Divina: Ah... eu sei que tem... éh... tem uns que atendem... éh... em

casa, né? Tipo essas coroas que não têm homem... sei lá... mas não conheço nenhum não...

A família de Cassandra também sofreu com a ausência da figura masculina quando o pai morreu, o que marcou muito sua vida, conforme seu relato a seguir.

Cassandra: Só meu pai ter morrido muito cedo que me marcou muito, né? Porque eu lembro dele brincando com a gente muito...

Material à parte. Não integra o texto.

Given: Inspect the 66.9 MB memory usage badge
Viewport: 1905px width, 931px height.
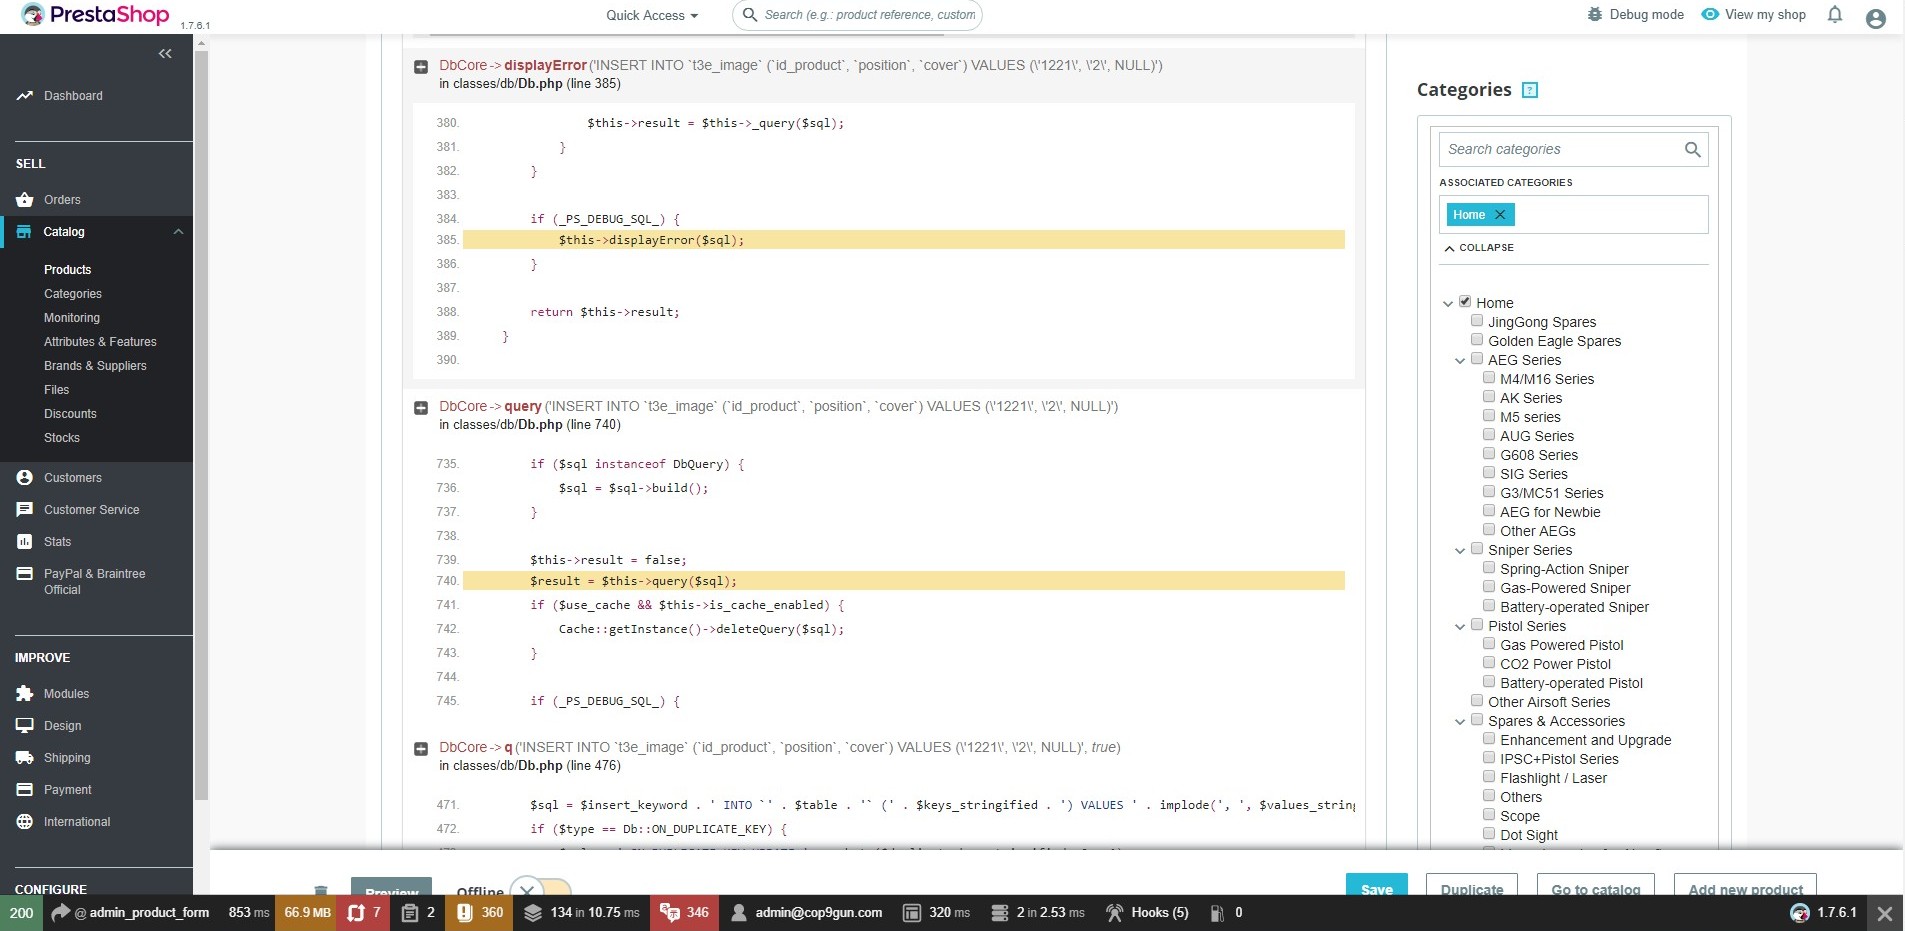Looking at the screenshot, I should (x=306, y=912).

sempre agradava a gente... então, quando eu tinha oito anos ele

morreu... foi coração... mas era novo... minha mãe que ficou com a gente... mas foi normal... escola, brincadeiras, coleguinhas... normal. Segundo Cassandra, a ausência do pai fez com que os filhos “ficassem” com a mãe (fato analisado mais acima, em 5.2.1.1), mas mostra uma desestrutura grave para a família, uma reprodução da prática social centralizando essa célula da sociedade.

Fato importante no relato de Cassandra também é a transferência da responsabilidade sobre ela para os irmãos masculinos. Quando diz que a família não sabe em que trabalha e que também não pode saber, o controle do indivíduo masculino ainda é retratado.

Cassandra: Não... Deus me livre... já pensou? (risos) Acho que meus irmãos me mata...

Tenho dois... e é tudo brabo (risos)... eles não ia aceitar

mesmo... ih... ia ser uma briga danada comigo...

Cassandra não contesta a atitude dos irmãos. O discurso dessa profissional do sexo dá a eles o direito de sentir-se decepcionados com sua opção de trabalho e reagirem com protestos violentos (tudo brabo e briga danada). O controle está nas mãos deles e não é confrontado.